The earliest fairy tales recorded by the Grimm brothers for their collection were provided by the Romantic painter Philipp Otto Runge. His Low German (Plattdeusch) fairy tales The Fisherman and his Wife and The Juniper-Tree served the Grimms as an ideal model in their further search for fairy tales.

The retired dragoon sergeant Johann Friedrich Krause was the oldest contributor and also one of the few coming from a poor background. For the fairy tales he contributed, he was given trousers that had been discarded by Wilhelm Grimm.

Dorothea (Dortchen) Wild

Dorothea (Dortchen) Wild | Illustration: Nina Kaun
Mother Hulda | Illustration: Nina Kaun

As a young girl, Wilhelm Grimm's later wife contributed the original version of the fairy tale Mother Hulda to the first edition of the Children's and Household Tales of 1812. From the second edition onwards, the fairy tale was supplemented and changed. Precursors of the motif of two unequal young girls can be found in Italian and French texts as well as older German fairy tales.

Marie Hassenpflug

Marie Hassenpflug | Illustration: Nina Kaun
Sleeping Beauty | Illustration: Nina Kaun

Together with her family, the young, middle-class woman belonged to the early fairytale circle around the Brothers Grimm. Her Huguenot roots explain the similarities between the fairy tales she wrote and French narratives. Sleeping Beauty also shows clear traces of fairy tales from Charles Perrault's collection Histoires ou Contes du temps passé, among others, which the Grimms themselves also described in the notes to the Children's and Household Tales.

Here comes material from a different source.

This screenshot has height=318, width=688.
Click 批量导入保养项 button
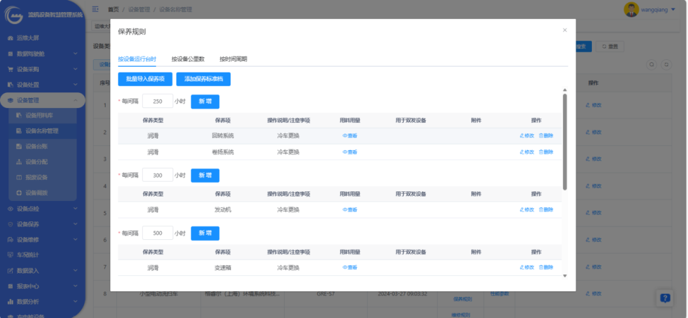coord(145,79)
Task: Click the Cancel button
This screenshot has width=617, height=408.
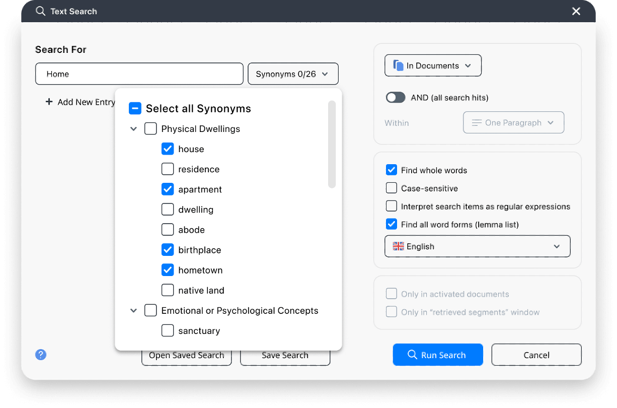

Jenny von Droste zu Hülshoff

Jenny von Droste zu Hülshoff | Illustration: Nina Kaun
The Shoes that were Danced to Pieces | Illustration: Nina Kaun

Annette von Droste zu Hülshoff's older sister contributed several fairy tales to the Grimm brothers' collection. The Shoes that were Danced to Pieces was published in the second volume of the first edition in 1815 and edited by Wilhelm Grimm in the following years. The original manuscript by Jenny von Droste zu Hülshoff is preserved in the Grimm estate.

Philipp Otto Runge

Philipp Otto Runge  | Illustration: Nina Kaun
The Fisherman and His Wife | Illustration: Nina Kaun

With this fairy tale in Low German dialect, the Romantic painter provided a kind of ideal type of fairy tale for the Brothers Grimm. The Fisherman and His Wife (originally: Von den Fischer und siine Fru) was included in the first edition of the Children's and Household Tales and corrected and changed in later editions.

Dorothea Viehmann

Dorothea Viehmann | Illustration: Nina Kaun
The Devil with the Three Golden Hairs | Illustration: Nina Kaun

The talented storyteller provided the Brothers Grimm with around 40 fairy tales, a large number of which were included from the second volume in 1815 onwards. The version of The Devil with the Three Golden Hairs that she contributed replaced two previously printed texts with similar motifs from the second edition of the Children's and Household Tales in 1819. Individual elements of the fairy tale can already be found in medieval sources and a Czech novel, for example.

August von Haxthausen

August von Haxthausen | Illustration: Nina Kaun
Town Musicians of Bremen | Illustration: Nina Kaun

Annette von Droste zu Hülshoff's uncle sent more than 60 fairy tale contributions from his family, of which only four can be safely attributed to him. He probably also wrote Town Musicians of Bremen, the origin of which is stated in the Grimm brothers' notes as "from the Paderborn region". Older literary sources of the text are also mentioned here. The fairy tale is included in the Grimm's collection of fairy tales from the second edition onwards.